This is a really broad answer, and I'm planning on editing in more links.
- Are politicians planning on the number of cases dropping permanently and then quarantine ending?
This strategy is known as "elimination," where cases drop to a number small enough to be quarantined (with support from the government) long enough to stop transmission. This is how New Zealand succeeded. The only way for cases to drop permanently is herd immunity (which everyone is very, very far from) or preventative measures that a large conservative section of the country is rejecting. It seems most states have given up on preventative measures both in the population and in leadership, so this cannot be the goal.
On herd immunity: The basic problem with herd immunity is that we need a large number of people to get sick. In order to control an epidemic, one person has to infect fewer than one person on average. So with no preventative measures, an infected person with COVID infects three1 others, then more than 67% of those people need to be vaccinated in order to create only one new infection. If we assuming getting COVID means you're immune to reinfection, then more than 200 million people would have to get sick. And there's not room in this answer to touch on the uncertainty surrounding immunity!
Experts estimate that in the U.S., 70% of the population — more than 200 million people — would have to recover from COVID-19 to halt the epidemic. If many people become sick with COVID-19 at once, the health care system could quickly become overwhelmed. This amount of infection could also lead to serious complications and millions of deaths, especially among older people and those who have chronic conditions. [Mayo Clinic]
We may be at 20 million infections (less than 10%). At 126k deaths, we would be looking at 1,260,000 deaths to reach herd immunity. Even more once you factor in overwhelming hospitals.
- Are politicians planning on a cure being discovered and then quarantine ending?
We are not very good at "curing" viral infections, which is why we vaccinate for them so heavily. Antivirals are limited in scope, so we focus on treating the symptoms, like pneumonia. I have not seen any infectious disease expert posing this as our way out.

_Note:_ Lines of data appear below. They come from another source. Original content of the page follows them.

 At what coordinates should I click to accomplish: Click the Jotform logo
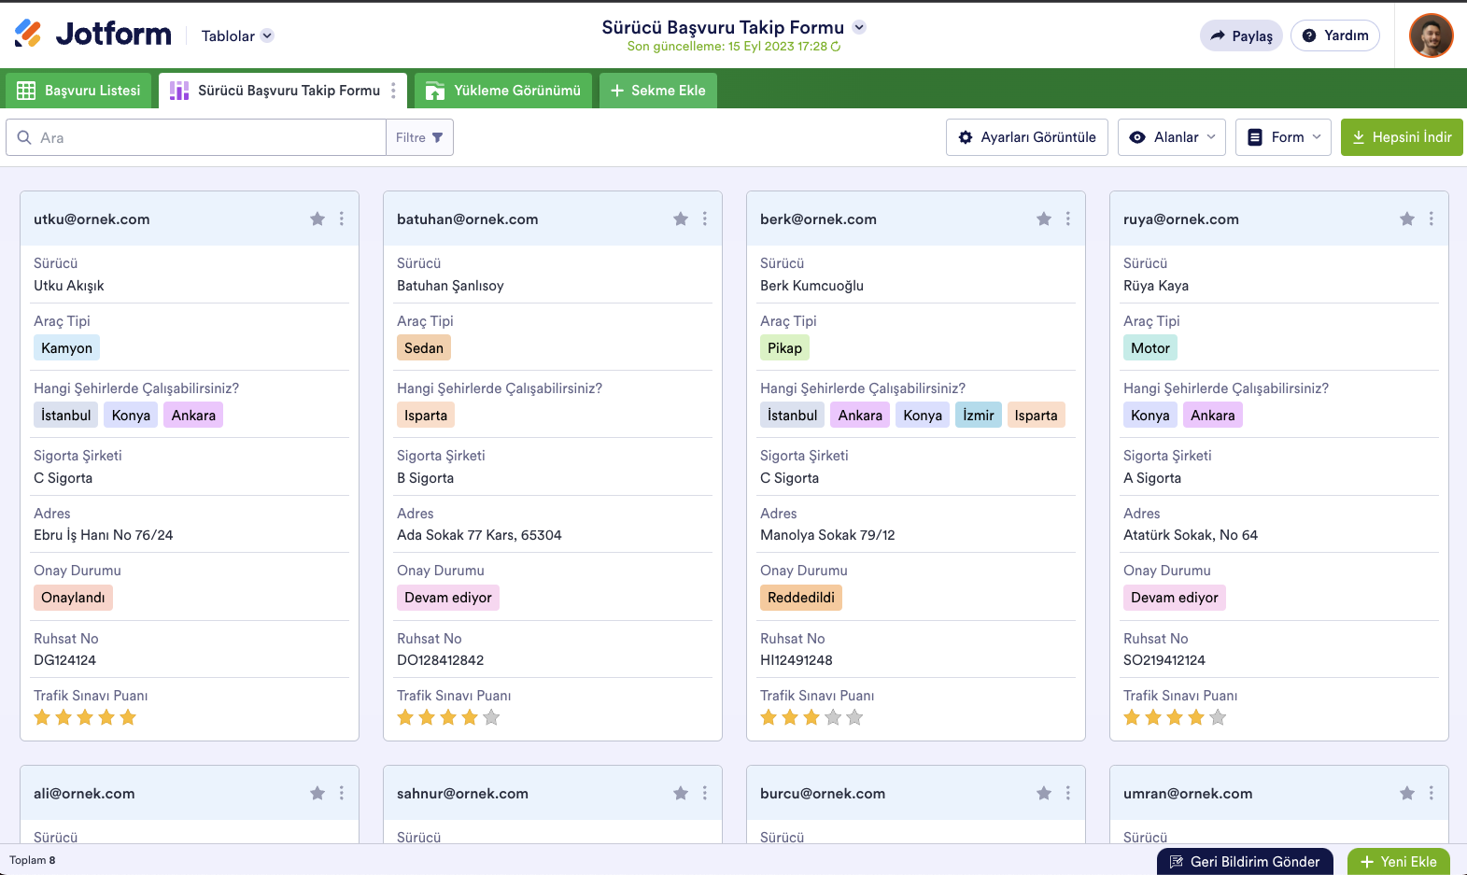(93, 35)
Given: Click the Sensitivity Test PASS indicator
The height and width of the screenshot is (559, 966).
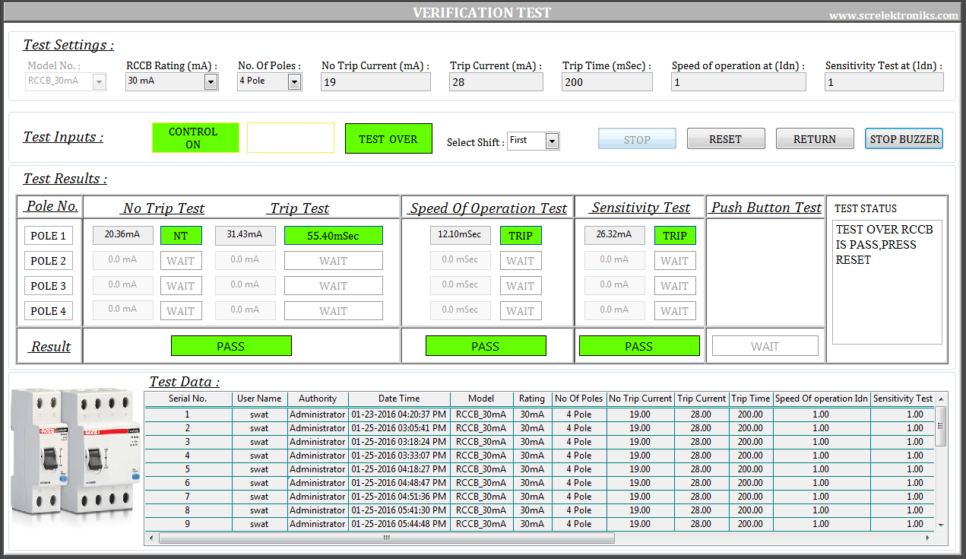Looking at the screenshot, I should click(x=639, y=345).
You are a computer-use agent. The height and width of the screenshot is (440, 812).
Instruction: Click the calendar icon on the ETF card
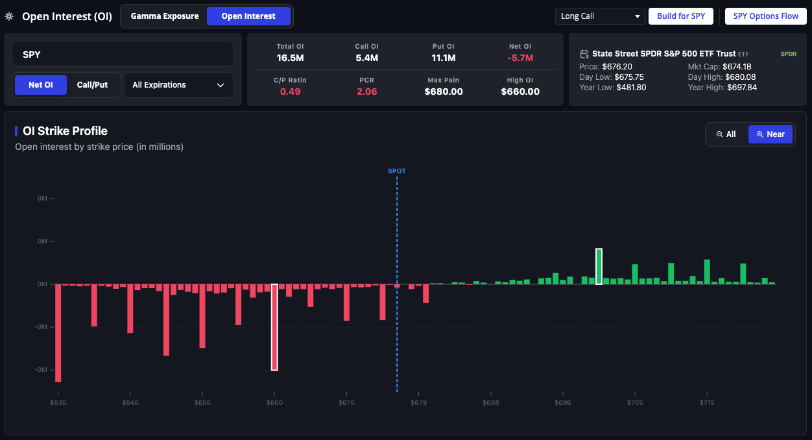tap(586, 54)
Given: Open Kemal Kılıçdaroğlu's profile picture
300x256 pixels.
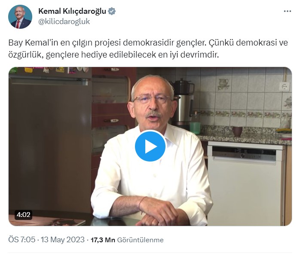Looking at the screenshot, I should point(20,17).
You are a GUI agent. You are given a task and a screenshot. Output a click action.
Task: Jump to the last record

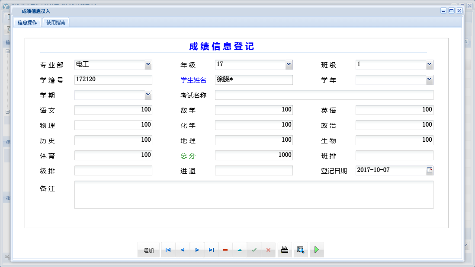click(x=211, y=250)
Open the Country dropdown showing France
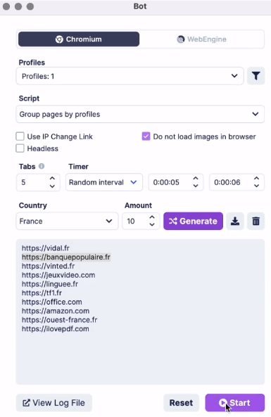Viewport: 271px width, 417px height. click(67, 221)
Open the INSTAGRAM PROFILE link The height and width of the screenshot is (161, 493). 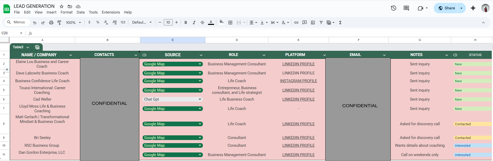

- Are politicians planning on a vaccine being discovered, the[n] manufactured, the[n] distributed, and then [quarantine] ending?
Basically, yes. Dr. Fauci believes we will have a vaccine by the end of the year or early 2021. In early stages of COVID, we were worried that vaccines for coronaviruses were hard or impossible to make, because we haven't made one before. However, we haven't focused this hard on one before. Obviously manufacturing and distributing is a monumental task, but efforts are underway.
Luckily, we can combine a vaccine with other preventative measures to get out of it sooner. If wearing masks reduces person-to-person transmission to two new infections, we only have to vaccinate 50%+ of the population to slow the spread significantly. By targeting highly exposed people (nurses, doctors, cashiers, etc.) we can be even more effective. With really smart vaccine distribution, it may be possible to control this epidemic with less than 100% coverage.
- Do any of these expectations include anything to do with mutations?
Compared to other viruses, the family of coronaviruses don't mutate very fast. This suggests SARS-CoV-2 is less likely to mutate fast enough to invalidate a vaccine. This also bodes well for our ability to treat it, and we don't expect death rates to spike for mutation reasons (compared to refusals to implement preventative measures that causes effective treatment to decline).
In conclusion, the plan in the US seems to be to ride it out until there is a vaccine. Because states cannot close their borders (the federal government could enforce this, if they cared to reduced deaths), it is not realistic to reduce infections in an area enough to return permanently to normal. We will have to continue with prevention measures like masks and social distancing until there is a vaccine.
Dr. Fauci was recently quoted in the New York Times, implying slowing the outbreak until a vaccine is the goal (emphasis added).
“You have an individual responsibility to yourself but you have a societal responsibility because if we want to end this outbreak, really end it and then hopefully when a vaccine comes and put as a nail in the coffin, we’ve got to realize that we are part of the process,” Dr. Fauci said, noting that some states are doing better than others.
Because we aren't sure you can only get COVID once, we may have to continue vaccinating against it like the seasonal flu (or more frequently) until each case can be stomped out as soon as it's detected.
1: The CDC currently estimates that with no measures, a person with COVID infects two to three others. I used 3 here as a round number and to compare with two later. Note that the 67% number is napkin math, it's not like a vaccination rate of 68% would magically get us out of the pandemic.